(Beginning of Provided data)
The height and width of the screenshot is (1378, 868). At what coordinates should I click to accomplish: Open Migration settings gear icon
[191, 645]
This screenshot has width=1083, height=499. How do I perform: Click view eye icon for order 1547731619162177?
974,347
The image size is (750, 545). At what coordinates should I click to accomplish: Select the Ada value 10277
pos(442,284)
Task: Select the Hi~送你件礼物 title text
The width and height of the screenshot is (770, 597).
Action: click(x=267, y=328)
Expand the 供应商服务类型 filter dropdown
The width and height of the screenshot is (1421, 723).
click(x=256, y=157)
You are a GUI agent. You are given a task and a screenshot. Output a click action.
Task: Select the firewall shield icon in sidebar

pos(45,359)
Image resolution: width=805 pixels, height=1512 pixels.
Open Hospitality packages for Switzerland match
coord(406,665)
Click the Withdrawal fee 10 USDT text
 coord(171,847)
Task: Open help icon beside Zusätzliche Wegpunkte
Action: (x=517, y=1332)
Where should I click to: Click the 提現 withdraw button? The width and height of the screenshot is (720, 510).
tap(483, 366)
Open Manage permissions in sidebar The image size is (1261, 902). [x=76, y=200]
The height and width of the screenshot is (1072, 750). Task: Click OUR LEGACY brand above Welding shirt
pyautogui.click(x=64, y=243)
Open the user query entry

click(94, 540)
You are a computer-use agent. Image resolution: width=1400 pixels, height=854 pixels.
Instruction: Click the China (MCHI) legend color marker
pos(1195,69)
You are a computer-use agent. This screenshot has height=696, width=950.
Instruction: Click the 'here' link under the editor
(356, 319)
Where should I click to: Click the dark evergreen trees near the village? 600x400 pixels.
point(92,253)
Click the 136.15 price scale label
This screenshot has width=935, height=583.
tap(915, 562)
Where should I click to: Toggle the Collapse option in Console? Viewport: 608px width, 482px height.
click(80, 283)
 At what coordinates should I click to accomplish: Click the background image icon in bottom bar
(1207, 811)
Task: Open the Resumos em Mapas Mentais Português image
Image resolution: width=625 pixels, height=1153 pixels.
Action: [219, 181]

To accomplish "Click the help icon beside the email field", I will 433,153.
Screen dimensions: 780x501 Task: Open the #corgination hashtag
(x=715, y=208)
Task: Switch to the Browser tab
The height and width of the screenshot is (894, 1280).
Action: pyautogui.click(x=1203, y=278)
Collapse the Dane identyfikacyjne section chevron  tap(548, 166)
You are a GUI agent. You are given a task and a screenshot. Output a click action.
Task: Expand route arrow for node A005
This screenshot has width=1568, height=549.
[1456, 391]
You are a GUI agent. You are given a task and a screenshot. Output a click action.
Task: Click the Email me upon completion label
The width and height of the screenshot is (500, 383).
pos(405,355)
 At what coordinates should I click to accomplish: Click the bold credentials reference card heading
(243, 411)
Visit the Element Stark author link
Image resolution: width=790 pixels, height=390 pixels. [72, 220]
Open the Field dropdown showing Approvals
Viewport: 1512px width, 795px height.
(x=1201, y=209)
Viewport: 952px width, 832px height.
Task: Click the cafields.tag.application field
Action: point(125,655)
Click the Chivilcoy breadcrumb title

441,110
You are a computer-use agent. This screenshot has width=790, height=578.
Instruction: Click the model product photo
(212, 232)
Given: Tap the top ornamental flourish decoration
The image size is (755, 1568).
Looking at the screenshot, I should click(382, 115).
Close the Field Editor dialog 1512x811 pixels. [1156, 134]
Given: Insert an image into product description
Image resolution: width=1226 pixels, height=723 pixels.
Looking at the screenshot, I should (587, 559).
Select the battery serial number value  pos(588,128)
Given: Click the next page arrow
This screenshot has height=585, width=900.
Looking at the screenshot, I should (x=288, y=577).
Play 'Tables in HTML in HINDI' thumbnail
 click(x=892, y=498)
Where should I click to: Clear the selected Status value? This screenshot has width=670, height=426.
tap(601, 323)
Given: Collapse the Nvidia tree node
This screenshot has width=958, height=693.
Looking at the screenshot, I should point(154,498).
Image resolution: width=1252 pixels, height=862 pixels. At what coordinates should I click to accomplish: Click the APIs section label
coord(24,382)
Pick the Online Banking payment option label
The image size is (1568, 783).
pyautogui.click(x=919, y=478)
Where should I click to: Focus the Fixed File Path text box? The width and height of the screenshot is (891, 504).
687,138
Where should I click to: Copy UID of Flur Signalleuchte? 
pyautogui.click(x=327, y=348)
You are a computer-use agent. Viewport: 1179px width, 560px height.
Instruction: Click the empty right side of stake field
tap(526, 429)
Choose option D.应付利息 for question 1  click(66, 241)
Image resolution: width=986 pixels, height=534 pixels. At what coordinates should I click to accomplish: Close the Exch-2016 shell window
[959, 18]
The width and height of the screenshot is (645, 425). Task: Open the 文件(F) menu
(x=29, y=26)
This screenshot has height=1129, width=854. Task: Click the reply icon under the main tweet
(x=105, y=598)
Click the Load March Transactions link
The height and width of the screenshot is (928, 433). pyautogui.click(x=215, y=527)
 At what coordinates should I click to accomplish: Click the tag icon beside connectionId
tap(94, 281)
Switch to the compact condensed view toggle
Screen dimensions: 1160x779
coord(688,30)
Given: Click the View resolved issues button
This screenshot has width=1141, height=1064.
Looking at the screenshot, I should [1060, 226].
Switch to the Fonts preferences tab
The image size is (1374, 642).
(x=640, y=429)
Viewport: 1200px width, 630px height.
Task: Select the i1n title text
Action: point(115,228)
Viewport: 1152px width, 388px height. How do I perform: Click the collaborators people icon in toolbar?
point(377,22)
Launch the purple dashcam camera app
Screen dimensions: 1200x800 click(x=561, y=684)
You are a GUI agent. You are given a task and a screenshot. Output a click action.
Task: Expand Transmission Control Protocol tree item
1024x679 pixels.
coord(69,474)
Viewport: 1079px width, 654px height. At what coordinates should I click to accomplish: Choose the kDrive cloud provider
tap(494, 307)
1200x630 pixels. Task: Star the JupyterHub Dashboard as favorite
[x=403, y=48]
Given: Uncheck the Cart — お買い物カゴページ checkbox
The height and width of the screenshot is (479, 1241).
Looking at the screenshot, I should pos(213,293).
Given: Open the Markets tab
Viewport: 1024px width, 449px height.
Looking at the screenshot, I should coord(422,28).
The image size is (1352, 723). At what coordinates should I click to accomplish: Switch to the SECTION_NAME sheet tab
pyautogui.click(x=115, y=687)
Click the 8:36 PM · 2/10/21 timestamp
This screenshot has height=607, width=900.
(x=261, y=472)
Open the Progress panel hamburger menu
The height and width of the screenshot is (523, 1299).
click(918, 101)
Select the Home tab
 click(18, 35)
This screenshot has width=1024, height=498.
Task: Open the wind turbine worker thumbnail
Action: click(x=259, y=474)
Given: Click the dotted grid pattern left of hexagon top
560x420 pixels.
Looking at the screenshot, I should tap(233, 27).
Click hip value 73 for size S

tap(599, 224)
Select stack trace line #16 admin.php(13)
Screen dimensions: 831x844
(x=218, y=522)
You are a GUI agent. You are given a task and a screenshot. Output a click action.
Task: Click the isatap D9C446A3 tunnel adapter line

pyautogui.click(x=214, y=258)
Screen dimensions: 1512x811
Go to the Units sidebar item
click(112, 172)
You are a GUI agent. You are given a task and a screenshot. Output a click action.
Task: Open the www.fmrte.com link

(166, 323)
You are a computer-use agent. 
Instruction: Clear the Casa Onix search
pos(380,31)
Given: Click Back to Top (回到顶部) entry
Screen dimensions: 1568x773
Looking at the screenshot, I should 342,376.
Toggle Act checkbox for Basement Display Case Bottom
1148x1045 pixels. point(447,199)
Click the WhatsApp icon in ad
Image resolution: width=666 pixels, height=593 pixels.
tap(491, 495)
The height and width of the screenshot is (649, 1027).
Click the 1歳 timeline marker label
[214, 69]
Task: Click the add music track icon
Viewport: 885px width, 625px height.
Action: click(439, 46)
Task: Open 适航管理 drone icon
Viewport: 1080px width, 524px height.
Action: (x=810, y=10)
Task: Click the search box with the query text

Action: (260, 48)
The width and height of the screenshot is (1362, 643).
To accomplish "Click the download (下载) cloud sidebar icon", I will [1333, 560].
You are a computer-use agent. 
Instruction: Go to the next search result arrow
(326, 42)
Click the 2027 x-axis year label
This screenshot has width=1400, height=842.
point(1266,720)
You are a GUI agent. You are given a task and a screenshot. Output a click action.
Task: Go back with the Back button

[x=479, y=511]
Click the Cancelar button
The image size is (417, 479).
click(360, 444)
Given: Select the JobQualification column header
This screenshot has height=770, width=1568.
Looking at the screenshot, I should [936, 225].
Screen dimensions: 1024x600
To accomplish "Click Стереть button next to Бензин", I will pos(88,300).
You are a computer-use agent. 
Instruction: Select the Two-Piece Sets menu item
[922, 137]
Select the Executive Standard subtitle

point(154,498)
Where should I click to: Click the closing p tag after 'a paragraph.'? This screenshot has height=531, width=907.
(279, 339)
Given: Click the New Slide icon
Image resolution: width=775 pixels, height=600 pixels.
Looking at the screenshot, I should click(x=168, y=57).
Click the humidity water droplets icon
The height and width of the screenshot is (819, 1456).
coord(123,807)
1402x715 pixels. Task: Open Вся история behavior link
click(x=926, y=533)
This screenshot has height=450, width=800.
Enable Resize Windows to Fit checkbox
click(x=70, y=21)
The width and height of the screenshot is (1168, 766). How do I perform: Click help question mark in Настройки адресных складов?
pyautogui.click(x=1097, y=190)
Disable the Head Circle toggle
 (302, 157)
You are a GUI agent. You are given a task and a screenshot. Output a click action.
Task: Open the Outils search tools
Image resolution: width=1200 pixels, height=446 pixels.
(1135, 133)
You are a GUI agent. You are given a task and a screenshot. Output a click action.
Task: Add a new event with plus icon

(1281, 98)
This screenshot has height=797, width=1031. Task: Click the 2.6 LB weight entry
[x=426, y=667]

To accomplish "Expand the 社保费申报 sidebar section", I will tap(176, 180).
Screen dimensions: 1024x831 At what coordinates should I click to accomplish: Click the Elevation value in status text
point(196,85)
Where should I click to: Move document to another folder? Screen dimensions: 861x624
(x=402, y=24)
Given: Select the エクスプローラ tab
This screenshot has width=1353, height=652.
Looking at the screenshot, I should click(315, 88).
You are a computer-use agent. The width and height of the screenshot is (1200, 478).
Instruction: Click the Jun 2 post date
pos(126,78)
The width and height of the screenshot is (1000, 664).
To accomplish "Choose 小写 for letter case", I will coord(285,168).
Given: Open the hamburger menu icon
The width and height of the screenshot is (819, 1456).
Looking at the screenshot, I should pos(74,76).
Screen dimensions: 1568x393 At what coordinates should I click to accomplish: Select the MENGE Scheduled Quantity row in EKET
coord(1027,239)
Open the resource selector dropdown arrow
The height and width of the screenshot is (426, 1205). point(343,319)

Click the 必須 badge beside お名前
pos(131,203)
(End of Provided data)
Task description:
Every line in the data that holds the string "node" should be copied.

Written answer:
Task: Expand route arrow for node A005
Given: Collapse the Nvidia tree node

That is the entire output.